There is a rule of construction that to construe one part of a statute one may resort to another part of the same statute.
But this rule of construction is never allowed to alter the meaning of what is of itself clear and explicit; it is only when, as the court said in Palmer’s case, ‘any part of an act of parliament is penned obscurely and when other passages can elucidate that obscurity, that recourse ought to be had to such context for that purpose’; for as the judges said in the House of Lords in Warburton v Loveland,‘no rule of construction can require that when the words of one part of a stature convey a clear meaning it shall be necessary to introduce another part of a statute for the purpose of controlling or diminishing the efficacy of the first part.’ ‘It is not the duty of a court of law,’ said Selwyn LJ in Smith’s case, ‘to be astute to find out ways in which the object of an Act of the legislature may be defeated.’ (See Craies on Statute Law (7th Ed) pp 98 and 99.)
For these reasons, the sections I have mentioned cannot be used to construe what I consider to be the plain meaning of ‘ owner’ in s 19A of the Act.

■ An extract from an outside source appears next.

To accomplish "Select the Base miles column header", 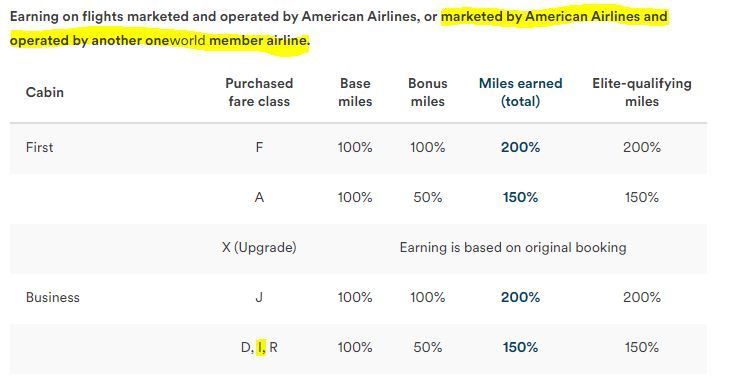I will click(355, 92).
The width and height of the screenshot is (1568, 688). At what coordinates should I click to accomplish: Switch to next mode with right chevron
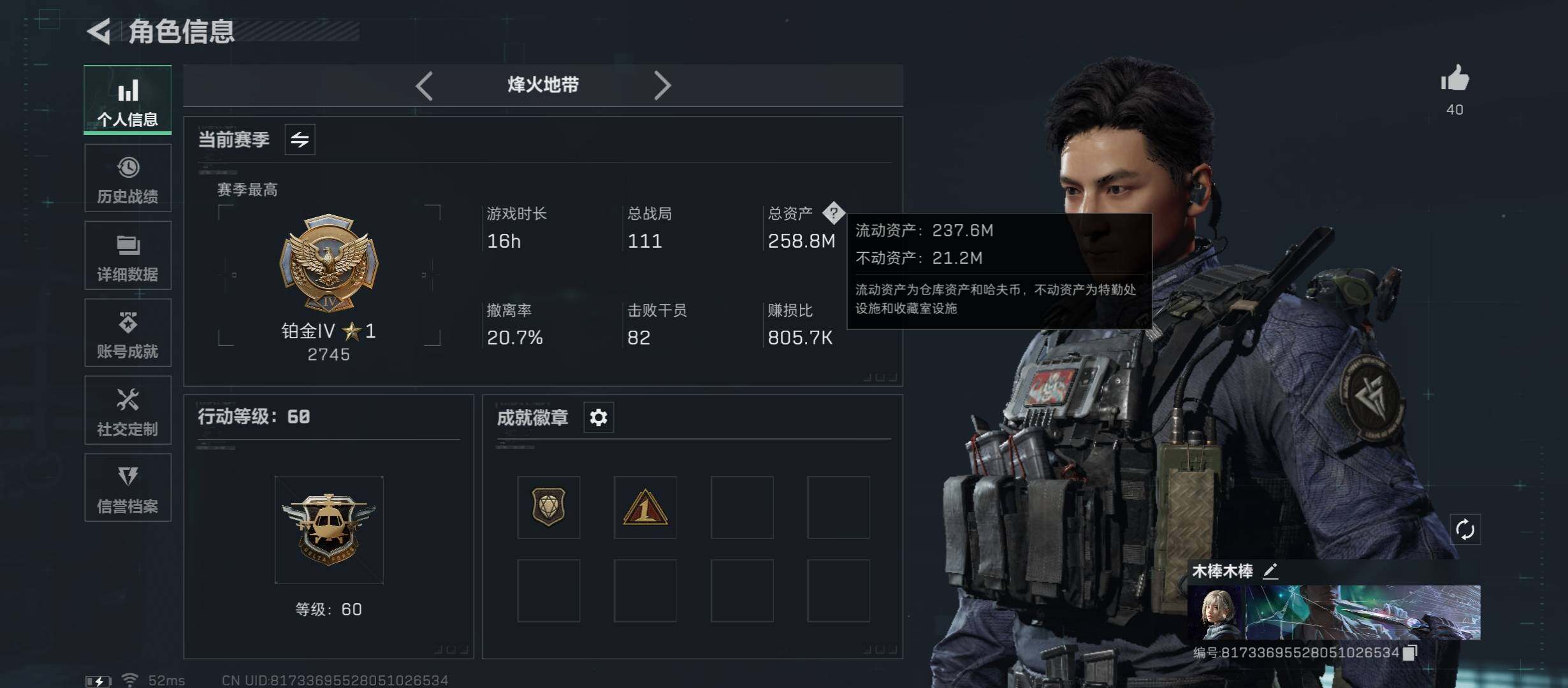tap(662, 85)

I can find no good reason for ‘ owner’ in s 19A to mean anything else than as defined in the Act. There is nothing in the context of s 19A to the contrary.
The respondent’s name was properly included in the 1976 valuation list. Under s 19A the Comptroller issued her a valid notice for tax payable on the premises as under s 19(1) tax was ‘payable from the date of completion of the work of erecting’ the premises. And under s 19(4), the Comptroller may collect back tax for six years. The facts in this appeal are materially different from the facts in Ong Poh Tan’s case. That case is to be distinguished from the present one, as unlike in that case, the respondent knew when she bought the premises that tax would be due on it when it is placed in the valuation list. The tax is a charge on the premises. The respondent is accordingly liable to pay the tax on the premises with effect from 7 February 1975.

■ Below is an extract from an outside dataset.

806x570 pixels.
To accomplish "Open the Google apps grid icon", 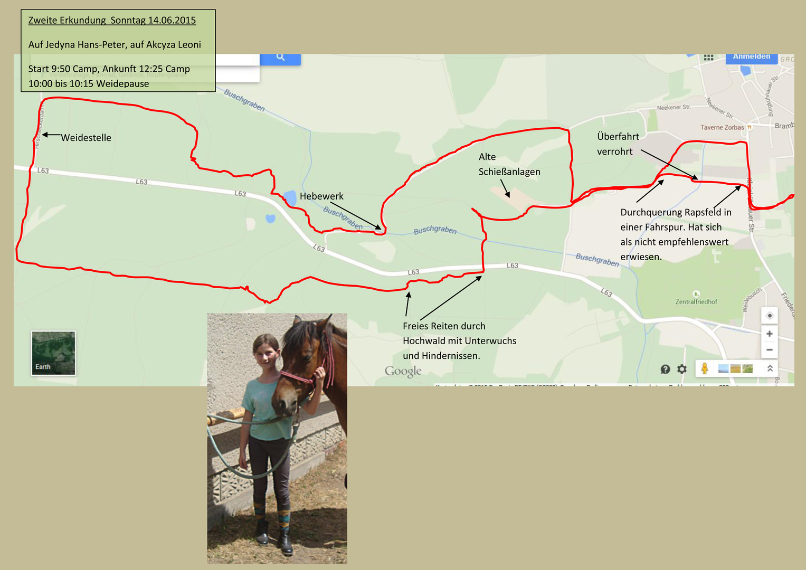I will [x=708, y=59].
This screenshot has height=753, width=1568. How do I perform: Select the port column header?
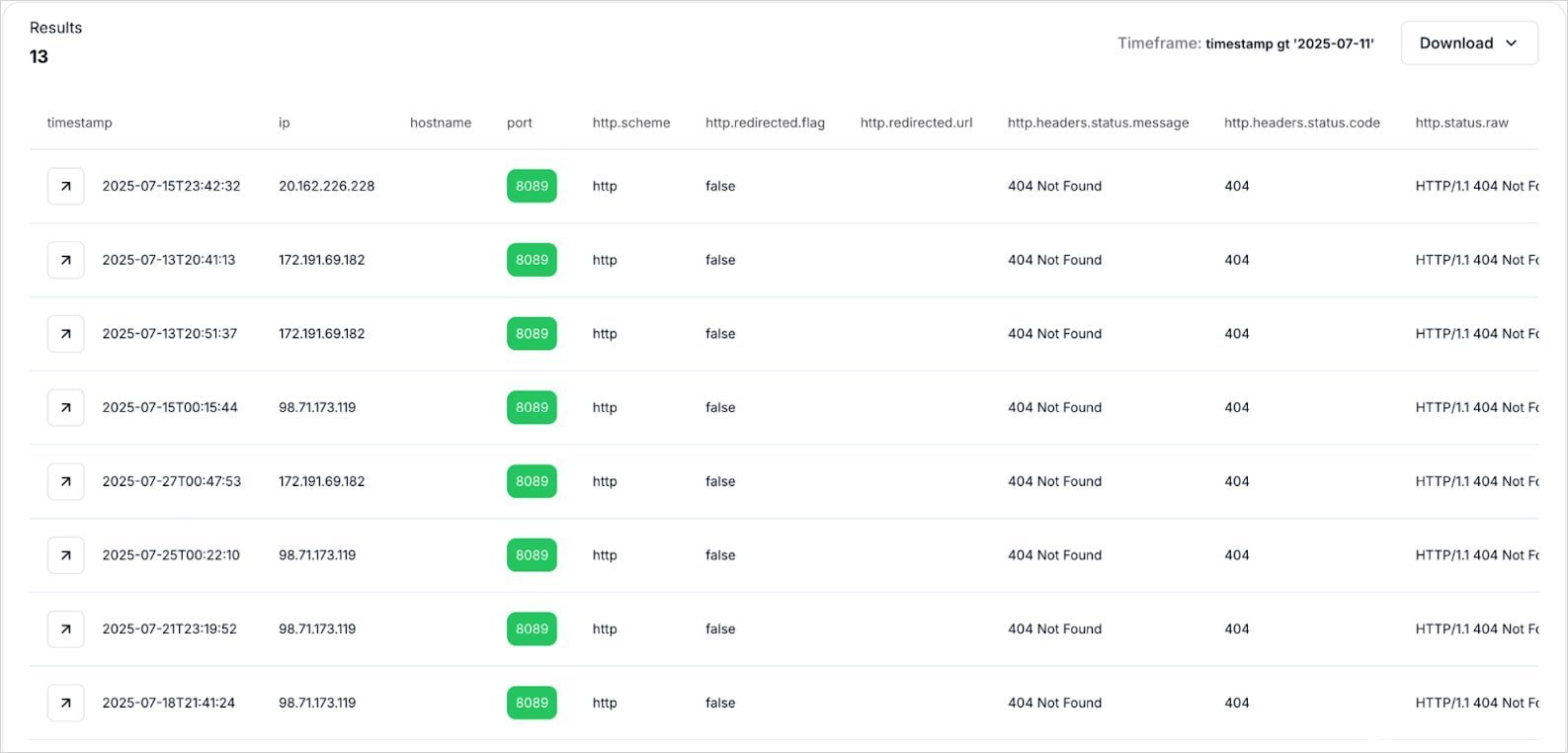pos(519,123)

The appeal is allowed. By consent, there will be no order as to costs.
Cases
Haw Par International Ltd v Comptroller of Property Tax Singapore (VRB Ap 682/76) (unreported)
Ong Poh Tan v Comptroller of Property Tax [1977] 1 MLJ x1iii
Wankie Colliery Co v IRC [1922] 2 AC 51
Legislations
Property Tax Act (Cap 144): s.2, s.18, s.19, s.19A
Representations
Lucy Hangchi (Inland Revenue) for the appellant.
TPB Menon (Oehlers & Chua) for the respondent.
Notes:-
This decision is also reported at [1981] 1 MLJ 272 & [1980-1981] SLR 474.